Los POM requiere a nuestro juicio de una serie de capacidades, dado que las capacidades previstas, según medios especializados, son más que limitadas desde el punto de vista de la defensa nacional. Los futuros POM deberían ser una plataforma modular, siguiendo el modelo español de los BAM, que permita el desarrollo de diversas variantes.

Los costos del programa POM en el marco de estrechez presupuestaria, demandan buscar soluciones alternativas. La experiencia internacional indica que el leasing es un camino a seguir. Esto permitiría adquirir dichos patrulleros a un costo razonable, incluso podría explorarse un nuevo concepto de sostén logístico, siguiendo el ejemplo británico. La ARA solo tendría que ocuparse de navegar y tripular los buques. La responsabilidad de mantener los buques operativos recaería en el astillero constructor.

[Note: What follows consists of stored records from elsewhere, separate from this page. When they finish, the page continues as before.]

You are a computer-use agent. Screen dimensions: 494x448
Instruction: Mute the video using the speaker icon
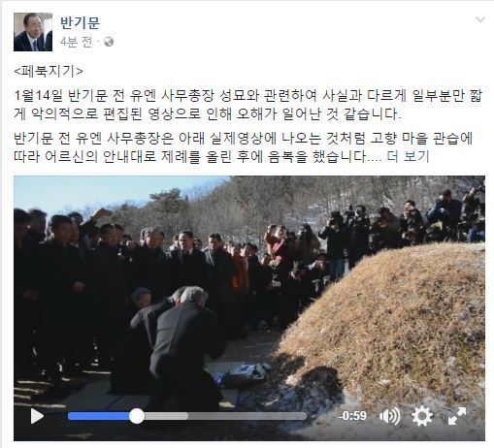389,416
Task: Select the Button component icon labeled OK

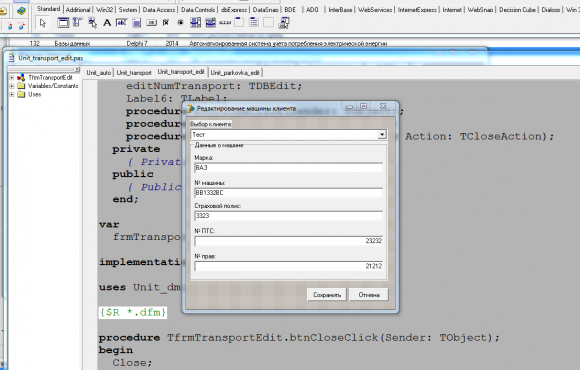Action: pyautogui.click(x=151, y=23)
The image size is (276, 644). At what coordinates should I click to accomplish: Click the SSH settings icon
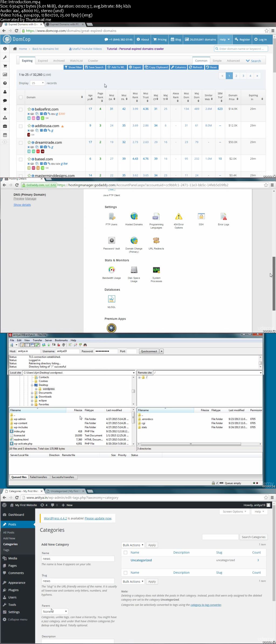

La puesta en marcha del programa POM no depende de cuestiones financieras, que como hemos visto esto tiene solución, ni técnicas dada la pericia y capacidad de los astilleros nacionales, sino depende de la decisión política. El actual estado de cosas, dejará nuestros mares sin presencia del Estado con sus consecuencias, dejando a merced de flotas extranjeras la explotación de nuestros recursos.